The race to transform search using generative AI is kicking into high gear. While Google’s implementation of the technology is not surprising — and has basically been a given since February — more formal tests demonstrate that the tech giant is moving quickly to address the competitive threat posed by rivals that were early to jump on the trend. Google’s announcement comes a week after Microsoft shifted AI-powered Bing from limited to open preview, welcoming more consumers into the fold. 

Google’s early experiments with generative AI in search, dubbed the Search Generative Experience (SGE), are part of a new Search Labs program. Those interested in trying out the features and providing feedback can join a waitlist, with access opening in the coming weeks. The initial run will be in the U.S. and in English only. 

SGE is just one of several bits of AI-related news that dropped at this year’s I/O but carries some of the biggest implications for Google’s core business. Search is the company’s largest ad revenue segment and has made it into a dominant force in digital marketing over the past two decades-plus. It is also an area that has seen growth cool with stiffer competition and weak advertiser demand in a down economy. Google search revenue grew just 2% in the first quarter of 2023, while the firm’s overall revenue from ads was down year-over-year for the second consecutive quarter. Overall revenues for search advertising were up 7.8% in 2022, according to the IAB.

Google seems to be eyeing AI-powered e-commerce as a category where it could have an advantage based on the power of a sprawling Google Shopping Graph. An example shared by Google shows someone looking for a new bike suited to short, hilly commutes. AI-powered search answers with recommendations around design, suspension and motors, along with a page of product listings. The user then dives further into a follow-up suggestion around e-bikes as a topic.  

Google’s AI-powered search will run ads much in the same way that the regular search page does now. Ad placements appear with a “Sponsored” label in bolded black text to differentiate them from organic results. Google said it will take a “thoughtful and responsible” approach to implementing ads and called out its history of using AI in ad products, including a Performance Max campaign tool that it has been promoting heavily. 

AI-powered search still represents an adjustment for brands and users alike, with lengthier responses that condense multiple sources of information in a conversational tone. Generative AI has been known to get things wrong, placing fresh scrutiny on tech companies that are going all-in on the tech. Google said it has put in place safeguards, such as limiting the types of queries that can appear. In the blog post, Google also attempted to allay potential publisher concerns, claiming AI-generated answers are designed to help direct attention to outside sources.   

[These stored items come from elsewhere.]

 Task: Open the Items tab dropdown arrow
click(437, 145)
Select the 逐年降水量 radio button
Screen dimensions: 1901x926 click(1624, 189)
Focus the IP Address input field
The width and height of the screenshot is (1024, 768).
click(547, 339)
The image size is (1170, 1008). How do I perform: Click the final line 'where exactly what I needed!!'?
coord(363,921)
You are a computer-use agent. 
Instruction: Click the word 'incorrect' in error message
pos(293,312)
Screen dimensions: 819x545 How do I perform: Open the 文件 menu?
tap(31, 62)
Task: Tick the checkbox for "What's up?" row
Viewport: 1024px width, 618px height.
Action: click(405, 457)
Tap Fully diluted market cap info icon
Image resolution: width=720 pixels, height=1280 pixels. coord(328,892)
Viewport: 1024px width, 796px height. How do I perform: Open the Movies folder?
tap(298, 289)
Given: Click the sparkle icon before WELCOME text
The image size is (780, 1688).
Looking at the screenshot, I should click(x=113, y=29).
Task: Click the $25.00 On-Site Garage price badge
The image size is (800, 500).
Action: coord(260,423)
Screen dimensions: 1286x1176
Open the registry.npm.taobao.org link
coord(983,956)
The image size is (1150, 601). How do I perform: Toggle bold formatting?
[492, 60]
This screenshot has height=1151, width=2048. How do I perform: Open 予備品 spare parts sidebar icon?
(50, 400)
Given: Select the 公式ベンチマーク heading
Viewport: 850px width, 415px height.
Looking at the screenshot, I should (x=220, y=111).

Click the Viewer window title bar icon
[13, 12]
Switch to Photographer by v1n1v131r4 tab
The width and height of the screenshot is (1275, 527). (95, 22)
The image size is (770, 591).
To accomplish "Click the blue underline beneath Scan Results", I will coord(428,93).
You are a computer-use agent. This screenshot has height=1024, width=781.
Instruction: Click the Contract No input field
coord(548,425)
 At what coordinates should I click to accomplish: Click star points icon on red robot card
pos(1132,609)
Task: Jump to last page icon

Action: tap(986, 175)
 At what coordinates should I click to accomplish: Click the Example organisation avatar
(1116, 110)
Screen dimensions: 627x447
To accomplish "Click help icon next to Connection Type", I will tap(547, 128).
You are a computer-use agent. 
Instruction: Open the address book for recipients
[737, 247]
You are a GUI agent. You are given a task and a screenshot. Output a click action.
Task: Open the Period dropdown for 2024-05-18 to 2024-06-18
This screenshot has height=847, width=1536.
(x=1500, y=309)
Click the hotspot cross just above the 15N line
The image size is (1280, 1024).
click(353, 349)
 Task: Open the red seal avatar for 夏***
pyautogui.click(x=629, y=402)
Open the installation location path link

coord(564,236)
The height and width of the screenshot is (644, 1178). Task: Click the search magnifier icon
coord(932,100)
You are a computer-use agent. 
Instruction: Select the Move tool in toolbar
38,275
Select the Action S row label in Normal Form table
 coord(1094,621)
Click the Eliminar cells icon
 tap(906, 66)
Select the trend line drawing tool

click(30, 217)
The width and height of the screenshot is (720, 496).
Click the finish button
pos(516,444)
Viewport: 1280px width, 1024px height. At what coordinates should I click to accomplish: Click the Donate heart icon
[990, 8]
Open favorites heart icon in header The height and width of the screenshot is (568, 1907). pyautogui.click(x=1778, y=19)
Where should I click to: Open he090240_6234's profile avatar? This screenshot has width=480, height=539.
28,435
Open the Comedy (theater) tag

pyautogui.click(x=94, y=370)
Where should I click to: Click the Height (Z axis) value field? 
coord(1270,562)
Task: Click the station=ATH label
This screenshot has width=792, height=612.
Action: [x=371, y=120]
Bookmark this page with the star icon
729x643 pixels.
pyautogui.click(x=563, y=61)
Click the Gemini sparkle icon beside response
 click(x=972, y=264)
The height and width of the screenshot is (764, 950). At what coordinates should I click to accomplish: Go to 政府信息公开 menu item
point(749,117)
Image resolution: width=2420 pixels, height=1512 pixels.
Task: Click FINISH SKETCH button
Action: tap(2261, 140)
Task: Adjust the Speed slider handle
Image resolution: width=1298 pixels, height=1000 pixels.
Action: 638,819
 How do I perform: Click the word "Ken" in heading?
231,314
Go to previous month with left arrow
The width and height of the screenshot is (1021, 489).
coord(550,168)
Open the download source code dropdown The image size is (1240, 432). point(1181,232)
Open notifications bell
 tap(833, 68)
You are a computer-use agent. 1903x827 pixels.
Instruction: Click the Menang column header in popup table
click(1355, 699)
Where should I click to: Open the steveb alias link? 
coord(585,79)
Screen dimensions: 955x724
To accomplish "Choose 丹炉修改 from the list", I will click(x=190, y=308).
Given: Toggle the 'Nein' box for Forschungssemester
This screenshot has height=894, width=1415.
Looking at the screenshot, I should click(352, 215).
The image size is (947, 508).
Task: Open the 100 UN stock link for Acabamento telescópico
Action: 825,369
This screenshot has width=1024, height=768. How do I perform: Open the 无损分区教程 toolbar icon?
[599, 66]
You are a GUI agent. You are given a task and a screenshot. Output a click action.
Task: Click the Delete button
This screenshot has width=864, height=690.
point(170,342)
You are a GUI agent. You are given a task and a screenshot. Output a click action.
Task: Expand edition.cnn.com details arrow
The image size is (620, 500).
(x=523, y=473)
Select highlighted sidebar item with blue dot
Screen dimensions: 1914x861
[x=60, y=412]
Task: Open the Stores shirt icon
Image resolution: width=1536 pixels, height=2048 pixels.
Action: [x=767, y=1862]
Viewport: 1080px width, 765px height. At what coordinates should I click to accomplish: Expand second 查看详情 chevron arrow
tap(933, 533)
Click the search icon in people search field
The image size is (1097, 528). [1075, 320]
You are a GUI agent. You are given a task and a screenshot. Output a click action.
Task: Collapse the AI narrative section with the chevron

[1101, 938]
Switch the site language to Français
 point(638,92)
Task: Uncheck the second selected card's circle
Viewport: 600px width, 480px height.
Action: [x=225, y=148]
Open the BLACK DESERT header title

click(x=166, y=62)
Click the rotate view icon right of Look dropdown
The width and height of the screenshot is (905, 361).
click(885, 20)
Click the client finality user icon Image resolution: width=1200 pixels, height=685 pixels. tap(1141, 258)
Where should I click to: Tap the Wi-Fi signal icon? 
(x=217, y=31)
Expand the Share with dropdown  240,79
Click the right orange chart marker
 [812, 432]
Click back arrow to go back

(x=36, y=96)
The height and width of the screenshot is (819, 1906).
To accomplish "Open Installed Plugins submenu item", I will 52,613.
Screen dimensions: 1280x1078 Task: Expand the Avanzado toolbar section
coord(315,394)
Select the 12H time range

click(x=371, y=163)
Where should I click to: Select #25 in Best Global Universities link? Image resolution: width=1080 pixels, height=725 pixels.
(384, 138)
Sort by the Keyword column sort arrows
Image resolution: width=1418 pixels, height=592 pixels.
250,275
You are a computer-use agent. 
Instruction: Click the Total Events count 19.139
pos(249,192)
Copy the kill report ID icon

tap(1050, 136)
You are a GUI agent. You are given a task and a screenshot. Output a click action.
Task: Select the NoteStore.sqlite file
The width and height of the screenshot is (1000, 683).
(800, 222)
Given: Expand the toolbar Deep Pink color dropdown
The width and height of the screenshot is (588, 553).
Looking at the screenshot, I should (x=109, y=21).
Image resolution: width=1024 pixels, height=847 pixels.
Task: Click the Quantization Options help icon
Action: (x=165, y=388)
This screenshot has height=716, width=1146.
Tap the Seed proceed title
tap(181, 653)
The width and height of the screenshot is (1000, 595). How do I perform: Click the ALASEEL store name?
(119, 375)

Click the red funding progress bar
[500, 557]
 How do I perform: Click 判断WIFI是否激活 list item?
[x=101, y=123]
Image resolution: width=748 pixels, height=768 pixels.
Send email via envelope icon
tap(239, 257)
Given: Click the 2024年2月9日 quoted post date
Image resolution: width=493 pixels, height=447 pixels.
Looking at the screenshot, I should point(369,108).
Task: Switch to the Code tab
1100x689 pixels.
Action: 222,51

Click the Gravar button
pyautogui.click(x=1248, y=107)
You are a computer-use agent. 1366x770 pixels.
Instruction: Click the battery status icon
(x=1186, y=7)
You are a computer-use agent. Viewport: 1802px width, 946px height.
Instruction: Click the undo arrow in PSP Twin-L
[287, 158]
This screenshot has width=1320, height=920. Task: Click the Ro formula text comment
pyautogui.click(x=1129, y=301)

“As we bring generative AI into Search, we’re committed to continue sending valuable traffic to sites across the web,” wrote Elizabeth Reid, general manager of Google search, in the blog post. 

Microsoft’s AI-powered Bing, which first went into previews in February, has also run ads in a limited capacity since launch. Bing is leveraging the technology of ChatGPT developer OpenAI, widely viewed as a leader in the generative AI category. Executives have said that AI-driven Bing searches last about three times longer than traditional queries, which they believe should help make ad campaigns more addressable and relevant. 

Google will have more to share on advertising in AI-powered search at its Marketing Live event on May 23.